Today's New York Times includes a guest essay by Kathy Hochul. The Governor of New York wrote about Rahimi. But in practice, the essay functions as an amicus brief aimed at Justice Kavanaugh. She extolled his Bruen concurrence, and said there was a "split" with the majority:
Before oral arguments are heard, there's no way to tell which way the Supreme Court will rule. The precedent set by Bruen is extraordinarily troubling. Yet even within the court's majority in Bruen, there was a split. Justice Thomas kept his focus on historical arguments. But a concurrence by Justice Brett Kavanaugh, in which Chief Justice John Roberts joined, left room for certain basic protections, noting that "properly interpreted, the Second Amendment allows a 'variety' of gun regulations."
Huh? Justice Kavanaugh joined the majority opinion in full. There was no "split." But, Justice Kavanaugh did what he always did–reach out to decide issues that were not in front of the Court in order to signal moderation. He did so in Bruen, Dobbs, and other cases. Regrettably, Justice Kavanaugh has taken the mantle from Justice Kennedy as the chief mediator of the United States.

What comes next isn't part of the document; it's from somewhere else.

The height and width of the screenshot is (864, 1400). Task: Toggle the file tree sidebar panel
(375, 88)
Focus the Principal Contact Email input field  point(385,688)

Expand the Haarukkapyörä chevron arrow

Indeed, Governor Hochul claimed that the concurrence "helped inform" New York's response to Bruen.
This concurrence helped inform New York's response to Bruen. After New York State's century-old gun law was overturned, I took immediate steps to restore protections from gun violence, including signing new laws to strengthen training and gun licensing requirements.
To paraphrase Chief Justice Roberts in Students for Fair Admissions, it is poor practice to read a concurrence to figure out what the majority opinions means. Moreover, much of New York's legislation amounts to "massive resistance" of Bruen, that finds no grounding even in the Kavanaugh concurrence.
Hochul ends with a naked emotional appeal to Justice Kavanaugh, laced with the obvious gender-motivated violence charge:
An extreme, out-of-control Supreme Court put gun safety laws at risk in Bruen. Across America, survivors of domestic abuse will now wait in fear to see whether Justice Kavanaugh and his colleagues deem laws that protect survivors to "properly" interpret the Constitution.
Over the next year, we will see a similar litany of appeals to Justice Kavanaugh. The subtext is clear: rule against Rahimi and atone for the allegations made during the confirmation hearing. Preview: it won't work. Nothing will ever make these people not want to destroy Justice Kavanaugh.